_Quoted passage_
________________________________________

# Seattle Area Chiropractor/Cycling Recommendations?



## grnmasi (Aug 26, 2007)

Can anyone recommend (or the opposite) any good chiropractors in the Seattle area that would be good for lower back (potential uneven hips) problems that are also quite knowledgeable about cycling issues and such?

Thanks,
GreenMasi


----------



## microphage (Sep 21, 2008)

Why not go to a physical therapist that specializes in cycling? 

http://www.corporesanopt.com/

it seems like they were in the Seattle times as well a few years ago. 
http://seattletimes.nwsource.com/html/pacificnw04092006/onfitness.html


----------



## grnmasi (Aug 26, 2007)

Thanks for the recommendations. 
As for going to a physical therapist - I had been working with one extensively. Ultimately, she is the one who recommended I see a chiropractor (also recommended by a physician). In addition, the long-term problem and aggravating injury were unrelated to cycling. I will probably also go to a physical therapist that specializes in bike fitting, ultimately, but for now, I also need to get this jammed hip and snapping sounds resolved.

Still looking for chiropractor suggestions....


----------



## slimjw (Jul 30, 2008)

Dr. James Devine downtown is an awesome chiro and definitely someone you should consider. I haven't been in a while, but he is a cyclist himself and also a top-rate doc with great bedside manner. I think he used to work with as a chiro for the Seahawks, so he knows athletes. 

http://www.seattlechiropractor.com/


----------



## Andrewphillipf (Aug 11, 2009)

*Petett chiropractic in Renton*

Scott Petett is a very popular chiroprator and an avid rider. 4252772225.


----------



## RandoAndy (Aug 30, 2009)

I see Dr Chip at Emerald Chiropractic on Phinney Ridge. 206-335-7734. I have been cycling long distance since 1971. Dr Chip has loosened up things that never were. He does a great job for me. He is a cyclist himself and worked in bike shops in the 70s as well.

Good luck


----------



## goneskiian (Jan 13, 2005)

A few months late... I hope the OP has found someone to help them out with their issues.

Anyway, I highly recommend Gentry McGrath at Montaland/McGrath Chiropractic in Bellevue. He's helped me tremendously. 

Cheers!


----------

________________________________________

(Stored records)
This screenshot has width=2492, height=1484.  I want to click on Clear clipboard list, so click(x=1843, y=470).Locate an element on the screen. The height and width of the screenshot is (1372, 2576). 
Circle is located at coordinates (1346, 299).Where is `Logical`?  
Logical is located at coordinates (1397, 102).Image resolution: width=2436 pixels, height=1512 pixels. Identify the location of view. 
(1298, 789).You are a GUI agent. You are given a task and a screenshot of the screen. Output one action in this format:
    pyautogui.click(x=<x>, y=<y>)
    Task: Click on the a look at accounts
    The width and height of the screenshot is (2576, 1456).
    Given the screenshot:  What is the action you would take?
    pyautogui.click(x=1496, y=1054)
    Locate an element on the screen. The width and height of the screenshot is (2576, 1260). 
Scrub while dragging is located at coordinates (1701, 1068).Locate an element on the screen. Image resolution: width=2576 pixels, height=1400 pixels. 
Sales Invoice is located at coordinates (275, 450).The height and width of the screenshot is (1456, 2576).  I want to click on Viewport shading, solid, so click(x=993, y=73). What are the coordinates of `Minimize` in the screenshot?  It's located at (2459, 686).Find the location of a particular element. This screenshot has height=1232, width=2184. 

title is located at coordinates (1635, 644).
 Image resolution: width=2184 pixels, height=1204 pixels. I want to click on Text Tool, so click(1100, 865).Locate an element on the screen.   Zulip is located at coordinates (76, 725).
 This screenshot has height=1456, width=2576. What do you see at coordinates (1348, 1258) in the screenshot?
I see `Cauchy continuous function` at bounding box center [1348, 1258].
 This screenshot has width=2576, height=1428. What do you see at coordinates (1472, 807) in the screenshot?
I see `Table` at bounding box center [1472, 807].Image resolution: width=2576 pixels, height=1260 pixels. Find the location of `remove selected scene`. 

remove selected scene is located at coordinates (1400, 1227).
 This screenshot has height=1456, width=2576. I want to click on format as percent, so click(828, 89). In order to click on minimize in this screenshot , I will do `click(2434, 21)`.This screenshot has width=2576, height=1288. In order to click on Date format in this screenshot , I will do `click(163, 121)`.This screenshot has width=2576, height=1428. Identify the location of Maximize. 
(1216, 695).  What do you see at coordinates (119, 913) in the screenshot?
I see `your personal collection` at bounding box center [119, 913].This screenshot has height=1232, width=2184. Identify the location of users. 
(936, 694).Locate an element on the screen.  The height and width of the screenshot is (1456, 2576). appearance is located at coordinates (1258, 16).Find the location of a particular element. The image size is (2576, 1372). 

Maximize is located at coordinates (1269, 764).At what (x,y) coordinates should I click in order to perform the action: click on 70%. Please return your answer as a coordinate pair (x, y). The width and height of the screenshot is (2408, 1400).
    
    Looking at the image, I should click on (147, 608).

________________________________________

_What to do_
Copy the thread on Seattle chiropractors word for word, starting at "Dr. James Devine" and ending at "(Aug 11, 2009)". Draw only on the text for what comes next.

_Reply_
Dr. James Devine downtown is an awesome chiro and definitely someone you should consider. I haven't been in a while, but he is a cyclist himself and also a top-rate doc with great bedside manner. I think he used to work with as a chiro for the Seahawks, so he knows athletes. 

http://www.seattlechiropractor.com/


----------



## Andrewphillipf (Aug 11, 2009)